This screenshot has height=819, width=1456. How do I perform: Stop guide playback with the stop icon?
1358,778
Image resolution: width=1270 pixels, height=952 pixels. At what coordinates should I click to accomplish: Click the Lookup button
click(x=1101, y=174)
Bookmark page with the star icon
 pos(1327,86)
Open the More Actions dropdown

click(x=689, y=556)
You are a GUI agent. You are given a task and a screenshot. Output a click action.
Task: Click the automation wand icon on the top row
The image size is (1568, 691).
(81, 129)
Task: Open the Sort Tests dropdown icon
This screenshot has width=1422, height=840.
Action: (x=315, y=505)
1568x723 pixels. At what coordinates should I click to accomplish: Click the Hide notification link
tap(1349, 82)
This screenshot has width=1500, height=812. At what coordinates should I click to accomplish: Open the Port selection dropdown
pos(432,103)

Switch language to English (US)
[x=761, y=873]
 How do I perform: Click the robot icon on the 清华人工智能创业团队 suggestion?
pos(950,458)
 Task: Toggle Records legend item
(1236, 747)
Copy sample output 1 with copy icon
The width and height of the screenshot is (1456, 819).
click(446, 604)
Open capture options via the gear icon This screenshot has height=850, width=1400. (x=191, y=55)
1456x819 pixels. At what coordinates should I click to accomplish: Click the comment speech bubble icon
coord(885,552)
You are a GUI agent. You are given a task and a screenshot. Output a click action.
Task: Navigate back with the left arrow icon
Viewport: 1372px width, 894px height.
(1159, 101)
•••
• [Task goal]: The answer should consist of all the lines above, retyped exactly.

• [Answer to the problem]:
This screenshot has height=819, width=1456. How do I perform: Stop guide playback with the stop icon?
1358,778
Image resolution: width=1270 pixels, height=952 pixels. At what coordinates should I click to accomplish: Click the Lookup button
click(x=1101, y=174)
Bookmark page with the star icon
 pos(1327,86)
Open the More Actions dropdown

click(x=689, y=556)
You are a GUI agent. You are given a task and a screenshot. Output a click action.
Task: Click the automation wand icon on the top row
The image size is (1568, 691).
(81, 129)
Task: Open the Sort Tests dropdown icon
This screenshot has width=1422, height=840.
Action: (x=315, y=505)
1568x723 pixels. At what coordinates should I click to accomplish: Click the Hide notification link
tap(1349, 82)
This screenshot has width=1500, height=812. At what coordinates should I click to accomplish: Open the Port selection dropdown
pos(432,103)

Switch language to English (US)
[x=761, y=873]
 How do I perform: Click the robot icon on the 清华人工智能创业团队 suggestion?
pos(950,458)
 Task: Toggle Records legend item
(1236, 747)
Copy sample output 1 with copy icon
The width and height of the screenshot is (1456, 819).
click(446, 604)
Open capture options via the gear icon This screenshot has height=850, width=1400. (x=191, y=55)
1456x819 pixels. At what coordinates should I click to accomplish: Click the comment speech bubble icon
coord(885,552)
You are a GUI agent. You are given a task and a screenshot. Output a click action.
Task: Navigate back with the left arrow icon
Viewport: 1372px width, 894px height.
(1159, 101)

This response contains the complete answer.